D'autres ont adopté les idées de Qutb dans des directions moins apocalyptiques, de sorte que MA Muqtedar Khan de la Brookings Institution puisse le classer aux côtés de l'ayatollah Khomeiny de l'Iran comme «l'un des principaux architectes et« stratèges »du renouveau islamique contemporain». Les mémoires américaines de Qutb suggèrent à quel point son esprit s'égarait loin des discours normaux. Après avoir noté la stupidité de ses voisins de Greeley, qui n'ont pas compris ses blagues sèches et tranchantes, Qutb écrit: «En résumé, tout ce qui nécessite une touche d'élégance n'est pas pour les Américains, même pour les coupes de cheveux! En effet, il n'y a pas eu un cas où j'ai eu une coupe de cheveux là-bas quand je ne suis pas rentré chez moi, même de mes propres mains, ce que le coiffeur avait accompli. »Cet exemple culminant de barbarie inévitable l'a directement conduit à sa conclusion. "L'humanité commet le plus grave d'erreurs et risque de perdre son compte de la morale, si elle fait de l'Amérique son exemple."
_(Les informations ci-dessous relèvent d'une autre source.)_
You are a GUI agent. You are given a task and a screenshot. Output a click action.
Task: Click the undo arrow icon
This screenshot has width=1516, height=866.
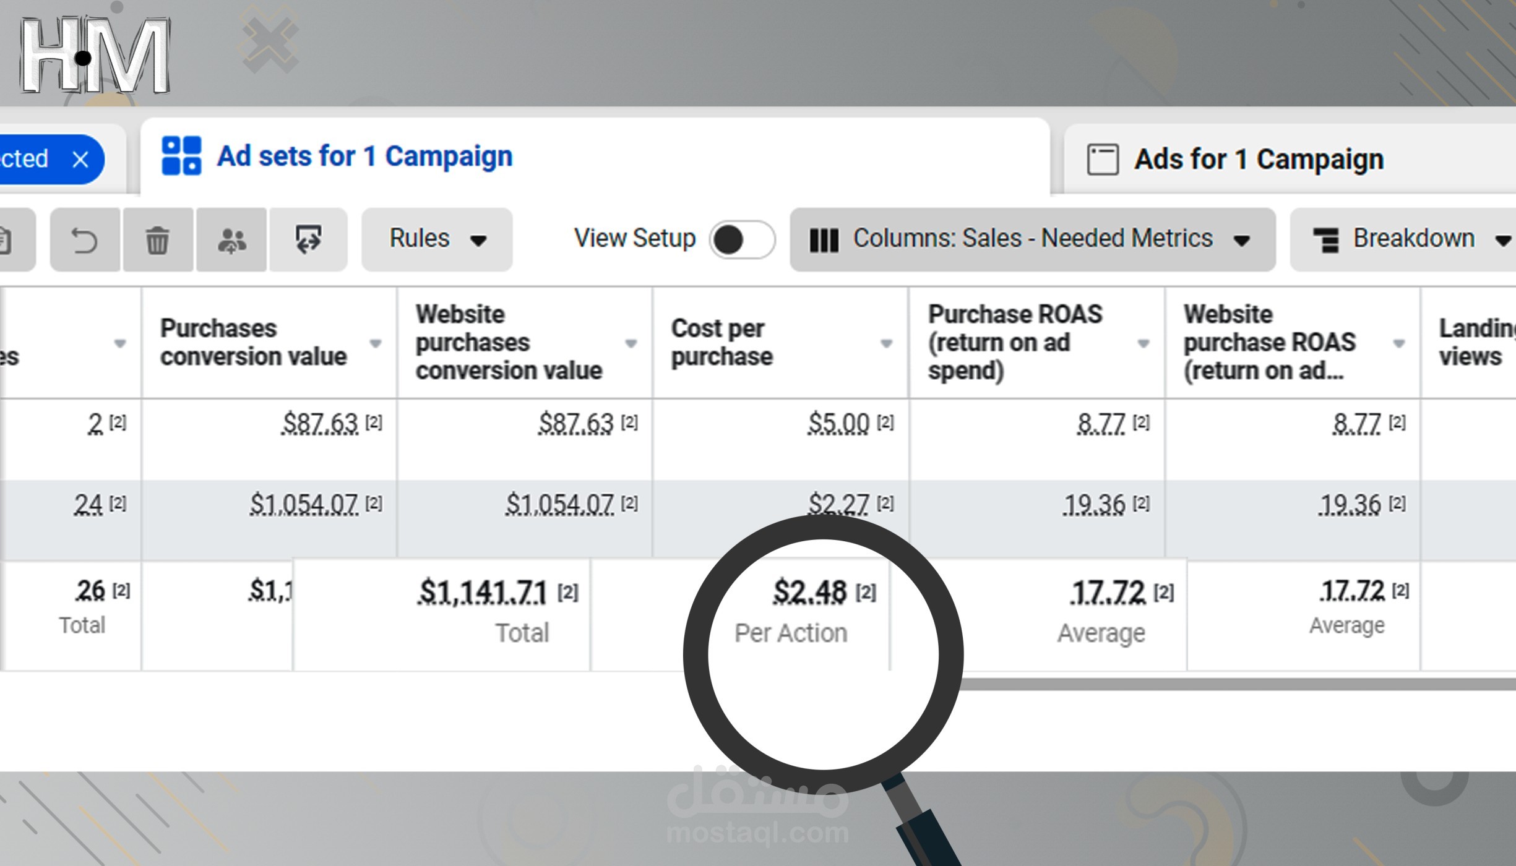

Transformer une coupe de cheveux en matière de grande importance morale est l’œuvre d’un fanatique. C'est la lumière finalement apportée par l'expérience américaine de Qutb sur la question de savoir pourquoi ses disciples pourraient nous haïr. Haïr l'Amérique pour ses coupes de cheveux ne peut pas être distinguée de haïr sans raison valable du tout.